Sunday, August 15, 2010

Letters, I Get Letters

Just as I hate to have a blog post with no pictures, I also dislike having nothing but ugly pictures to post. So I started this post with a favorite of mine (from a Chieftains album cover).

I got a letter from a blog reader, Ron Ball. Ron is a Canadian who snowshoed his way in from the tundra (Summer -- mid July -- is long past) where he had been milking his herd of Canadian reindeer, eh? Anyway, Ron logged onto his propane-fired computer to write and tell me that he needs to rebuild the soft brick door of his kiln. Ron noticed pictures of my kiln posted here and said to himself, "Eh, that looks like a fiber door on that kiln, eh?"

So he asked me, "Is that a fiber door on your kiln, eh?"

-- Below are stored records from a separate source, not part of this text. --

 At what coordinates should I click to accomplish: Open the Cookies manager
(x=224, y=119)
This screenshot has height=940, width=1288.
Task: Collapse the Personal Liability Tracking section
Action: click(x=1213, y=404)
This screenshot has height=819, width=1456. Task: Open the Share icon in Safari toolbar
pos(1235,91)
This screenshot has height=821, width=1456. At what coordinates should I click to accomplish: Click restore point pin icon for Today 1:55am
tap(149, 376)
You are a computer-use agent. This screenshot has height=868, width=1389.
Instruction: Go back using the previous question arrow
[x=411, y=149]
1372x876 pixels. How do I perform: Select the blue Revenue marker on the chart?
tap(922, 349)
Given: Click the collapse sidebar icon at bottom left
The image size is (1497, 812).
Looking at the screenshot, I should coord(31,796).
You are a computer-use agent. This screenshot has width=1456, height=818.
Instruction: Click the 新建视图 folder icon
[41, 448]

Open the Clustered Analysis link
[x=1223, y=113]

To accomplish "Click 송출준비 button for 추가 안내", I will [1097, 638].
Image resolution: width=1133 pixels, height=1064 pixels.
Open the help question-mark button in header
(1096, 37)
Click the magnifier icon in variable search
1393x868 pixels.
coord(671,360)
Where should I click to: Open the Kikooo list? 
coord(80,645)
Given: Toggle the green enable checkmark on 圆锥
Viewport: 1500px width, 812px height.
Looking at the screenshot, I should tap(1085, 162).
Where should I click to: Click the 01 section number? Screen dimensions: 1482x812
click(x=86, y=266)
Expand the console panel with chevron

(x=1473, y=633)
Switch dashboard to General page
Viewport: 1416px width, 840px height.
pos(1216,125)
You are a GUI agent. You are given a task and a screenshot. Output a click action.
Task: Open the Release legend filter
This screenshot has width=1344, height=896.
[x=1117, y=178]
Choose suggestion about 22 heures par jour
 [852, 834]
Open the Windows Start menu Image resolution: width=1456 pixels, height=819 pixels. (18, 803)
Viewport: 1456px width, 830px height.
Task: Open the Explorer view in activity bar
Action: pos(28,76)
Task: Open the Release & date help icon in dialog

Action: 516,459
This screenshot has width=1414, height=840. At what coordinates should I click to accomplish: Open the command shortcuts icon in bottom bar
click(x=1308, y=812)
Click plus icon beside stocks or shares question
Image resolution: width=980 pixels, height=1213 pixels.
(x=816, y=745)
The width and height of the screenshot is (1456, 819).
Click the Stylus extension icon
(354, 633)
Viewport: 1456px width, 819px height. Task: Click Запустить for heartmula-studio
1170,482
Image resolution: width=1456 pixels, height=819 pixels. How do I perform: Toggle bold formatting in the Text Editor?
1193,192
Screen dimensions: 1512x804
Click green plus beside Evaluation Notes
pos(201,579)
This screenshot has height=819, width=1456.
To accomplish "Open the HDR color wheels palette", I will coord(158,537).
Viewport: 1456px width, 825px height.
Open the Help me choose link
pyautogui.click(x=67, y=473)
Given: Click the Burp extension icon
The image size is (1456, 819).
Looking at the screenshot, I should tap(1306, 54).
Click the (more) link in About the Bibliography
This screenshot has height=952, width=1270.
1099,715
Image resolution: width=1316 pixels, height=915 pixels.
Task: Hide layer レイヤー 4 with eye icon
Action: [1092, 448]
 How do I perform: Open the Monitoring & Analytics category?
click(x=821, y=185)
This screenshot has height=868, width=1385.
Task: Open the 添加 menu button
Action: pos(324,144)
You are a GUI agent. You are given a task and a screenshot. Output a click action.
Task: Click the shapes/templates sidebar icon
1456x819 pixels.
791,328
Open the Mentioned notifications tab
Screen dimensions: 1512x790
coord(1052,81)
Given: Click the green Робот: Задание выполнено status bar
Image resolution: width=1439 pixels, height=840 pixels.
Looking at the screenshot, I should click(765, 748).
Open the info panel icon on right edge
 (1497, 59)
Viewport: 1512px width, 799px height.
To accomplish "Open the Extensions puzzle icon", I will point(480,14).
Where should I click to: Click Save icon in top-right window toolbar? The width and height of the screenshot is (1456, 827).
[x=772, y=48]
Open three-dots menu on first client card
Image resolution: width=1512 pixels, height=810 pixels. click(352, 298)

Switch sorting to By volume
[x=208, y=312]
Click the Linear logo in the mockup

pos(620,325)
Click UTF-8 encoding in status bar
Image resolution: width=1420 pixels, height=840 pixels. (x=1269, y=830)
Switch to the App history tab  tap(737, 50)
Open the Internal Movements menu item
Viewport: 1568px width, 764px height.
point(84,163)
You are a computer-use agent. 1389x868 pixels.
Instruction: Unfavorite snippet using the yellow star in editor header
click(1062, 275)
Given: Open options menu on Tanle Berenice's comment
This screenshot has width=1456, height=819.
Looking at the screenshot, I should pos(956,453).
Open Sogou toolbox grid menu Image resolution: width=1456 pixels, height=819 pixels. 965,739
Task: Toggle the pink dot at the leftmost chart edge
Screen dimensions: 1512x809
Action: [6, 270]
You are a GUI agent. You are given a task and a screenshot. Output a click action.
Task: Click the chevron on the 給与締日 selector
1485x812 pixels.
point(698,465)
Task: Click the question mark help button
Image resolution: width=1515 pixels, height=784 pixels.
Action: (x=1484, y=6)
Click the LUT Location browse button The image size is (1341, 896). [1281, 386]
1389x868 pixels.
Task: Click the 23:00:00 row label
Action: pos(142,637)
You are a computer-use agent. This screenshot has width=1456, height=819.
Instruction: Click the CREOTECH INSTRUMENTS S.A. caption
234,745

I told him that it was. And then I explained to him the simple, inexpensive way that I built a fiber door on my kiln (a kiln that I too had originally built with a soft brick door). But, at the time of the explaining, I had both kilns in use with firings so I couldn't take any pictures to illustrate to Ron what I was talking about. I've got the newer kiln in use again, but, though the old kiln didn't come out as nice looking (I learned on it), pictures of it will still give you an idea of how I did it.

First, I took inswool ceramic fiber. I chose 1.5 inch -- not very thick -- so that it could most easily be folded.

Working across the bottom of the door first, I folded the wool accordian-style, stabbed the completed folds with these metal cleats, and then fastened the cleats to the door with stainless steel screws and nuts.

So I folded an accordian of wool, stabbed it with a cleat and fastened the cleat to the door. Then I'd make my next accordian, stab it onto the cleats that were then already fastened to the door (the ones holding the first accordian in place). Next, I'd stab the loose side of that accordian with a new set of cleats and fasten those cleats to the door.

This door came out pretty ugly. But the value in showing it is that, ugly as it came out, it's worked well for hundreds and hundreds and hundreds of firings.

This is the old kiln from the outside of the door. In this case, you can see where the cleats were bolted to a stainless "skin" that is in turn bolted to the door frame.

On my new, improved kiln, I put angle iron crossbars to fasten the cleats to. It made the door a little neater looking.

To make the folding go a bit easier, and to make sharper folds, I went to the scrap metal yard and found some 4" X 1/8" steel. I forced the steel into each crease and made each accordian a pre-folded unit before I ever tried to stab it onto the cleats.

This morning, instead of our usual run with the dogs, we walked with our friends, Patty and Cecil and their Shar-Pei, "Tank". Tank is rather smitten with Ariel.